## What you should do
Rewrite the stretch of the Committee provision from "Each Participating Employer" through "may reasonably require.", changing "willful misconduct" to "intentional misconduct".

Upon such Change in Control, the Company may not remove the Committee, unless 2/3rds of the members of the Board of Directors of the Company and a majority of Participants and Beneficiaries with Account Balances consent to the removal and replacement of the Committee. Notwithstanding the foregoing, neither the Committee nor the officer described above shall have authority to direct investment of trust assets under any rabbi trust described in Section 10.2.

Each Participating Employer shall, with respect to the Committee identified under this Section: (i) pay its proportionate share of all reasonable expenses and fees of the Committee, (ii) indemnify the Committee (including individual committee members) against any costs, expenses and liabilities including, without limitation, attorneys’ fees and expenses arising in connection with the performance of the Committee hereunder, except with respect to matters resulting from the Committee’s gross negligence or willful misconduct (such indemnification shall be in addition to any indemnification rights of Committee members set forth in any Committee charter or otherwise), and (iii) supply full and timely information to the Committee on all matters related to the Plan, any rabbi trust, Participants, Beneficiaries and Accounts as the Committee may reasonably require.

## Dataset records
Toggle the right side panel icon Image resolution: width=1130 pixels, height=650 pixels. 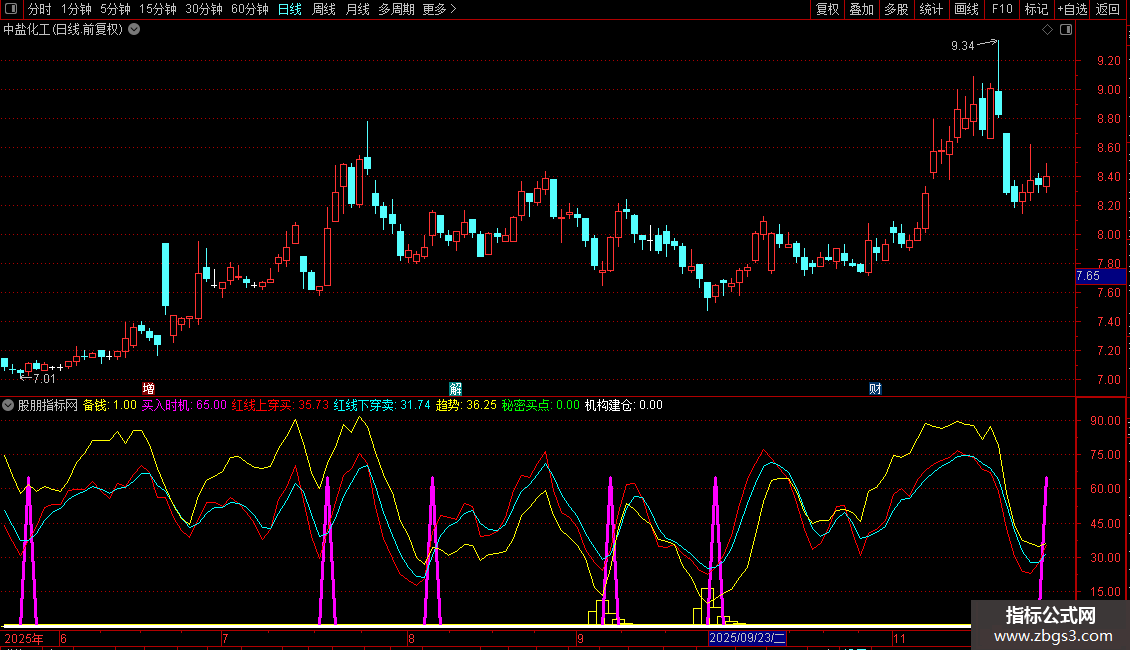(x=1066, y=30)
...
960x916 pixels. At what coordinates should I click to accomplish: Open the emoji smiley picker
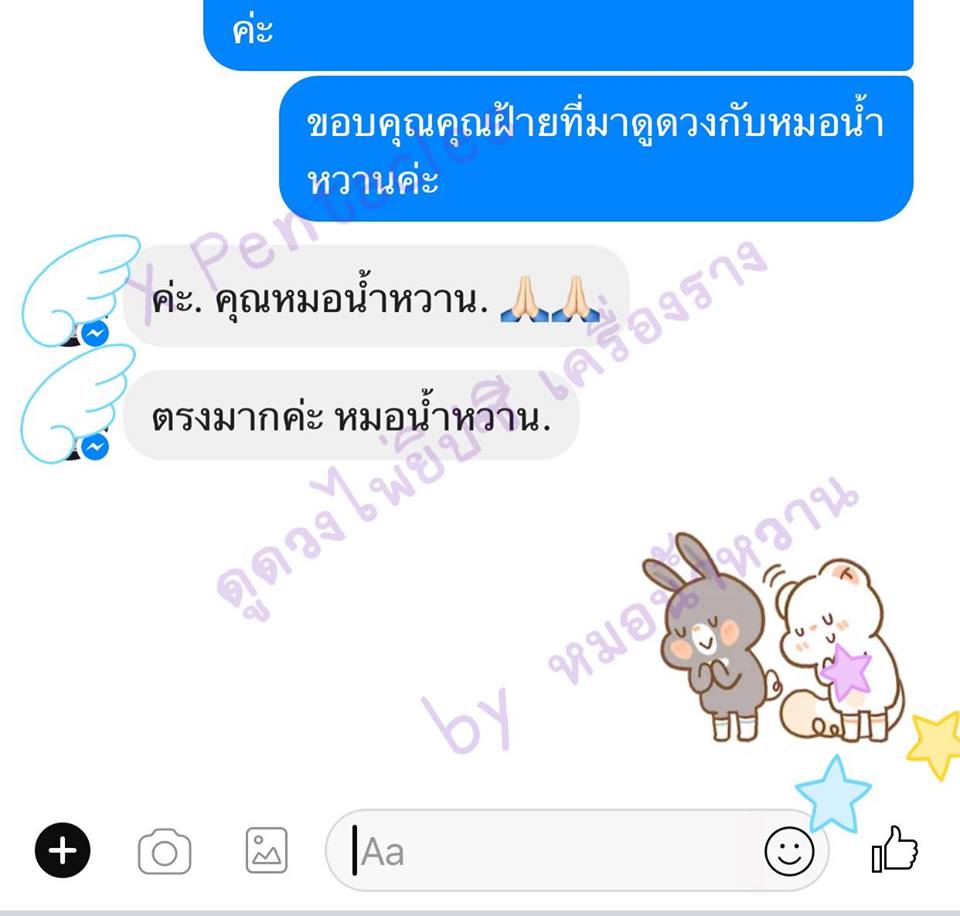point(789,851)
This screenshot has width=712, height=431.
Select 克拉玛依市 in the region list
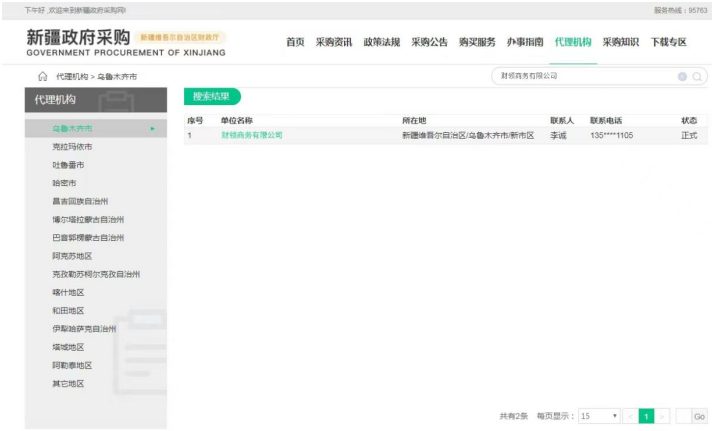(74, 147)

## Correct output
Each Participating Employer shall, with respect to the Committee identified under this Section: (i) pay its proportionate share of all reasonable expenses and fees of the Committee, (ii) indemnify the Committee (including individual committee members) against any costs, expenses and liabilities including, without limitation, attorneys’ fees and expenses arising in connection with the performance of the Committee hereunder, except with respect to matters resulting from the Committee’s gross negligence or intentional misconduct (such indemnification shall be in addition to any indemnification rights of Committee members set forth in any Committee charter or otherwise), and (iii) supply full and timely information to the Committee on all matters related to the Plan, any rabbi trust, Participants, Beneficiaries and Accounts as the Committee may reasonably require.